(Excerpt provided begins)

Rotem Guez had something else in mind when he changed his name at the Population Registry and on his Identity Card to… Mark Zuckerberg. Incredulously, the Interior Ministry clerk balked, then asked the 32-year-old applicant (the submission was secretly videotaped by Guez) – “Do your parents agree to this???” – then approved the request.
It's not that the father of two wants to feel like a million dollars… or $17.5 billion to be precise. He wants to piss off Mark Zuckerberg after Facebook closed his account charging that Guez runs a traffic-generating monkey business called “Like Store” that, according to the networking giant, markets fictitious ‘likes’ to online businesses in bulk.
“If Facebook wants to sue him for fraud, as they threaten to, they will have to send the charges to one Mark Zuckerberg,” said Guez-Zuckerberg gleefully. That one-liner alone was enough to generate a wave of free publicity...
LIFETIME PURSUIT
Herbert and Zelmyra Fisher from North Carolina hold the Guinness world record for the longest marriage for a living couple – 86 years, ’til death do they part. But how about the longest divorce?
The world record no doubt goes to an unidentified Israeli couple who opened divorce proceedings back in 1973, but got bogged down bickering over allocation of their joint assets ever since and never finalized their divorce.
In the meantime, the kids have grown up (with hubby paying child support). Over the years, the divisive pair have separated and made up, split up and again reunited under one roof, only to part ways – with one constant over the past 39 years: come rain or shine, and without fail, the two, now in their seventies, have continued to battle over division of their growing assets, while their original lawyers have gone on to become judges.
Will this go on ’til death do they part? Who knows…
ACT OF OMISSION OR COMMISSION?
Oren El-On chose a surefire tactic to grab and keep the attention of hundreds of jaded insurance sales reps at an Eilat insurance conference, dressing up his lecture on dropping commission rates and their ramifications for insurance agents – by dropping his pants. The deputy-general director of The Phoenix Insurance Company gradually undressed as he talked, stripping down to a pair of colorful red and black designer skivvies and his watch, but stopped there.
A shocked religious insurance agent attending the gathering called on the company to fire the executive on the spot, but a company spokesperson came to El-On’s defense, dropping broad hints that she needed to keep her shirt on: “El-On only wanted to express his deep identification with the complex situation his insurance agents find themselves in the face of new regulatory directives that are detrimental to the profit structure of the agents,” he declared.
MIRAGE IN BEER SHEBA?
This summer, landlocked Beer Sheba will open an 11m NIS* Mediterranean beach facing City Hall, “bringing the center of the country to the south... so residents won’t have to go to Ashkelon or Ashdod to go to the seashore,” declared Mayor Ruvik Danalovich. The mayor hopes Beer Sheba’s unique shoelace-shaped wading pool – one of seven “water attractions” will become a city icon, marking Beer Sheba as a green oasis, alongside Abraham’s well.

(Excerpt provided ends)

The task:
According to the news excerpt, what year did the unidentified Israeli couple start their divorce proceedings?

(Material provided begins)

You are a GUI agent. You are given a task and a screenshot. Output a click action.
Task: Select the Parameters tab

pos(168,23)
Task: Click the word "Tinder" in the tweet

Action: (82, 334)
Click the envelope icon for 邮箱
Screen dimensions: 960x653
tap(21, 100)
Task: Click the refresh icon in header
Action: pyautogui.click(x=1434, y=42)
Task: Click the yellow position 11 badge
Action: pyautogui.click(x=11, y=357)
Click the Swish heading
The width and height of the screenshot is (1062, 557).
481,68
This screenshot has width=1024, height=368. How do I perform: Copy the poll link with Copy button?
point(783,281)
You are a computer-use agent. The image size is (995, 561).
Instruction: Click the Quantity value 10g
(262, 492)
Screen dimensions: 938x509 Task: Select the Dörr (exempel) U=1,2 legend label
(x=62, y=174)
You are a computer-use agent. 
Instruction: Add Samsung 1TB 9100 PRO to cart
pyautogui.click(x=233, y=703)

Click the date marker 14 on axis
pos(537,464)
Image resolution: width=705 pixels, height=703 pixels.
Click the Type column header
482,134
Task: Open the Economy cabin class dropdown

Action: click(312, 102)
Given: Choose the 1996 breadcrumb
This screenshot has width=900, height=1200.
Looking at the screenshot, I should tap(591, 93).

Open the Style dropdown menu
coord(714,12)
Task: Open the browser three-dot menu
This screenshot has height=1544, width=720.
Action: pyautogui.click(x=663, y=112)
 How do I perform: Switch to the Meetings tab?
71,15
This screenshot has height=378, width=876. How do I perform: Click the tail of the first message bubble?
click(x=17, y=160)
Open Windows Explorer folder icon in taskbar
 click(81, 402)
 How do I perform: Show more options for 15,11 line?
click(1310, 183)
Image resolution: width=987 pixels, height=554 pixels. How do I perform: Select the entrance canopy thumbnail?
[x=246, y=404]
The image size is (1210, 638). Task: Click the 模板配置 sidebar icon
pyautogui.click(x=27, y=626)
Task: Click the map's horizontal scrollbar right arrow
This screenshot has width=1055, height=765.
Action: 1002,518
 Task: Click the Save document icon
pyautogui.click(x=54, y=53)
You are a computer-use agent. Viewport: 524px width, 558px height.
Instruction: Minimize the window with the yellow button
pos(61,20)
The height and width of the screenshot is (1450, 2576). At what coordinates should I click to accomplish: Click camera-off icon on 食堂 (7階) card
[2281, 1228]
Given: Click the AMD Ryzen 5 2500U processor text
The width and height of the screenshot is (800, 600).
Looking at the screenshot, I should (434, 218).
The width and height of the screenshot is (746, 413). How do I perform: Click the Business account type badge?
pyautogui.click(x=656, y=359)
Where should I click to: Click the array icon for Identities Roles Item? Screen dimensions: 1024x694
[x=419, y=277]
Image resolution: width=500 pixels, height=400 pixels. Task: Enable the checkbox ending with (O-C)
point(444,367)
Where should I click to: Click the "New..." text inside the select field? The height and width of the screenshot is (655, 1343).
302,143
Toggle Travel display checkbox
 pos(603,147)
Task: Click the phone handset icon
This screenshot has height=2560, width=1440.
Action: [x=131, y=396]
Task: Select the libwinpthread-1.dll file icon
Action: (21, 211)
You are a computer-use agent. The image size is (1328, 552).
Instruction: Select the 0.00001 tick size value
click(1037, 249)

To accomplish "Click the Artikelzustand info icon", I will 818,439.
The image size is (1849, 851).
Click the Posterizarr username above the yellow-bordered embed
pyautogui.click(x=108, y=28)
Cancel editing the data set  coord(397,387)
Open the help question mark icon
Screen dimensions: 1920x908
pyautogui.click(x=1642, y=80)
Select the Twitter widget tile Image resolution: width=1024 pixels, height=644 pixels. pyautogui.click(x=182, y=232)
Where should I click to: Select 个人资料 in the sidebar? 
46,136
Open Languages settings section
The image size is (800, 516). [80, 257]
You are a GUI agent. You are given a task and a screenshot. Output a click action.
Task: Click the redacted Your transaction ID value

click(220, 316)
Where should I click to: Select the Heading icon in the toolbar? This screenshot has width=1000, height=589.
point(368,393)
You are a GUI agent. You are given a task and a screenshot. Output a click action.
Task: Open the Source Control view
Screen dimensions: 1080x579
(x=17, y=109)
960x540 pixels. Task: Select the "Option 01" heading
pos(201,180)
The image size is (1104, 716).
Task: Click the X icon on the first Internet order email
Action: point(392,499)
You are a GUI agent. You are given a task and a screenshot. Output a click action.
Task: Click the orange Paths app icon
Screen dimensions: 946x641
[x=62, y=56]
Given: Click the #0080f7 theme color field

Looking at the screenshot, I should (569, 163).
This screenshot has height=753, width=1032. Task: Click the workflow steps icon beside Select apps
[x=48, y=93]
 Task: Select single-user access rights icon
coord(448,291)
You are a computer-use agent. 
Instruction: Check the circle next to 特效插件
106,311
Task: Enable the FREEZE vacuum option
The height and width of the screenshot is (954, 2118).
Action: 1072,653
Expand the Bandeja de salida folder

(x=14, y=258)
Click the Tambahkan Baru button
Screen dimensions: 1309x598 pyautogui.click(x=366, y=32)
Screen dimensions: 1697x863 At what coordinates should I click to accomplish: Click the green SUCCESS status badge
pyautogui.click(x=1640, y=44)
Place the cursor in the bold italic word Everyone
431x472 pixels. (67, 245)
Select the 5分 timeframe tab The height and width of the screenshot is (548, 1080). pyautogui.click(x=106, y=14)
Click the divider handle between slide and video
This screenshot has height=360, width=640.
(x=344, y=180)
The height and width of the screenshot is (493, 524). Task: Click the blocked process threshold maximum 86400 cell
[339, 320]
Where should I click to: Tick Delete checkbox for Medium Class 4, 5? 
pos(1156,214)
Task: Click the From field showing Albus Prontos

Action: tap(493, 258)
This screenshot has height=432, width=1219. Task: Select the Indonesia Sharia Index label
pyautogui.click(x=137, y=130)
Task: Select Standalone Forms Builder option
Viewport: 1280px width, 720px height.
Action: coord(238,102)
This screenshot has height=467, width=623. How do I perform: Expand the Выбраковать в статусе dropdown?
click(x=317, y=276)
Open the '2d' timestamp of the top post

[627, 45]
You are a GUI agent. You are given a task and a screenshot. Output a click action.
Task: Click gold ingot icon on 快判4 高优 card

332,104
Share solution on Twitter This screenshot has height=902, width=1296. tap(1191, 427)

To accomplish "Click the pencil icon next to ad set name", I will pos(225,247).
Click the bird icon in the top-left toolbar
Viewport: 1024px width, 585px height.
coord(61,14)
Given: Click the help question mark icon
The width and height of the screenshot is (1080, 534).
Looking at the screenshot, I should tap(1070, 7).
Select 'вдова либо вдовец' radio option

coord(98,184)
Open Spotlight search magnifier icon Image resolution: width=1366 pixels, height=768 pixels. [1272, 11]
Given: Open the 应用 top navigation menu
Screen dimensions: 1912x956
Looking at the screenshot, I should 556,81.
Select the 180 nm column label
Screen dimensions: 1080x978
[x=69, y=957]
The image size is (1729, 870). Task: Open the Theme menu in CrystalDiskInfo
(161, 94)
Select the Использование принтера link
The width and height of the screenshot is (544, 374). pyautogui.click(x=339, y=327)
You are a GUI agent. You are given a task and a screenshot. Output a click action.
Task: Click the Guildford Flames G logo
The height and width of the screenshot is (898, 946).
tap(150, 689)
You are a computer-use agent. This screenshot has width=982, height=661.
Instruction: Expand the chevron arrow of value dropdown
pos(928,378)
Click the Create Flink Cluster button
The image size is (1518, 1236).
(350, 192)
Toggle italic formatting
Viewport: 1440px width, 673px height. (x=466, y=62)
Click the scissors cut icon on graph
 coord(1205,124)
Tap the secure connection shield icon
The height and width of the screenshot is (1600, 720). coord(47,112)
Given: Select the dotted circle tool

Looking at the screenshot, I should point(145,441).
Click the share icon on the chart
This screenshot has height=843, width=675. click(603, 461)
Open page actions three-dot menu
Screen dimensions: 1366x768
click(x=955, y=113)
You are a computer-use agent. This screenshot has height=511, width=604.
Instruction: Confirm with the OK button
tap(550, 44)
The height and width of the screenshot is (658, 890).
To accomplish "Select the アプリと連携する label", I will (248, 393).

(Material provided ends)

Completed task:
1973